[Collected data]
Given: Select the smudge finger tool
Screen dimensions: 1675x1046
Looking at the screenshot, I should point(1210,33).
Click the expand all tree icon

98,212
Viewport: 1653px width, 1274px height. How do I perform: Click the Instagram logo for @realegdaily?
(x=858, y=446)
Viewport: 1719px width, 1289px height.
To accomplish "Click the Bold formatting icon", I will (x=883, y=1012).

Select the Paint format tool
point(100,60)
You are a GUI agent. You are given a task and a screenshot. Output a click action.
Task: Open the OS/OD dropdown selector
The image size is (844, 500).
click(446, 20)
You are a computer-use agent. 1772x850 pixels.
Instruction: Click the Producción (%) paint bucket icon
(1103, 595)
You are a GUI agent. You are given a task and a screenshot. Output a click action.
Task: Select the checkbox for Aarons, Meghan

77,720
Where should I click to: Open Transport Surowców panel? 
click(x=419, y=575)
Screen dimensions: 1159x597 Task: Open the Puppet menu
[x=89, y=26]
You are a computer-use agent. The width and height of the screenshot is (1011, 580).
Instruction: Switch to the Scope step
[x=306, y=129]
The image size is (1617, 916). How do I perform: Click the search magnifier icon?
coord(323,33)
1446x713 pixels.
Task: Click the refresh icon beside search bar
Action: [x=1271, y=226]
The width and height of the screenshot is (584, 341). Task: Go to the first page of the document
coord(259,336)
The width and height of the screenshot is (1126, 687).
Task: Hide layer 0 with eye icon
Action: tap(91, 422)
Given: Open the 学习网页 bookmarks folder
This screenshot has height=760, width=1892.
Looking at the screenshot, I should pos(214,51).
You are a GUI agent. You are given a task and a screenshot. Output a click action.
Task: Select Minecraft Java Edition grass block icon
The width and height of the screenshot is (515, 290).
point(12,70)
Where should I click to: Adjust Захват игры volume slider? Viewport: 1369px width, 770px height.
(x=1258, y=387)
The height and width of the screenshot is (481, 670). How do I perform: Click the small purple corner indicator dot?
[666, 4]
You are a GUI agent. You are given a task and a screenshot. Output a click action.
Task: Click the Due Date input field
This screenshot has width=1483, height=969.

Task description: Please output every record, keeping each line exact.

Response area:
Given: Select the smudge finger tool
Screen dimensions: 1675x1046
Looking at the screenshot, I should point(1210,33).
Click the expand all tree icon

98,212
Viewport: 1653px width, 1274px height. How do I perform: Click the Instagram logo for @realegdaily?
(x=858, y=446)
Viewport: 1719px width, 1289px height.
To accomplish "Click the Bold formatting icon", I will (x=883, y=1012).

Select the Paint format tool
point(100,60)
You are a GUI agent. You are given a task and a screenshot. Output a click action.
Task: Open the OS/OD dropdown selector
The image size is (844, 500).
click(446, 20)
You are a computer-use agent. 1772x850 pixels.
Instruction: Click the Producción (%) paint bucket icon
(1103, 595)
You are a GUI agent. You are given a task and a screenshot. Output a click action.
Task: Select the checkbox for Aarons, Meghan

77,720
Where should I click to: Open Transport Surowców panel? 
click(x=419, y=575)
Screen dimensions: 1159x597 Task: Open the Puppet menu
[x=89, y=26]
You are a computer-use agent. The width and height of the screenshot is (1011, 580).
Instruction: Switch to the Scope step
[x=306, y=129]
The image size is (1617, 916). How do I perform: Click the search magnifier icon?
coord(323,33)
1446x713 pixels.
Task: Click the refresh icon beside search bar
Action: [x=1271, y=226]
The width and height of the screenshot is (584, 341). Task: Go to the first page of the document
coord(259,336)
The width and height of the screenshot is (1126, 687).
Task: Hide layer 0 with eye icon
Action: tap(91, 422)
Given: Open the 学习网页 bookmarks folder
This screenshot has height=760, width=1892.
Looking at the screenshot, I should pos(214,51).
You are a GUI agent. You are given a task and a screenshot. Output a click action.
Task: Select Minecraft Java Edition grass block icon
The width and height of the screenshot is (515, 290).
point(12,70)
Where should I click to: Adjust Захват игры volume slider? Viewport: 1369px width, 770px height.
(x=1258, y=387)
The height and width of the screenshot is (481, 670). How do I perform: Click the small purple corner indicator dot?
[666, 4]
You are a GUI agent. You are given a task and a screenshot. Output a click action.
Task: Click the Due Date input field
This screenshot has width=1483, height=969.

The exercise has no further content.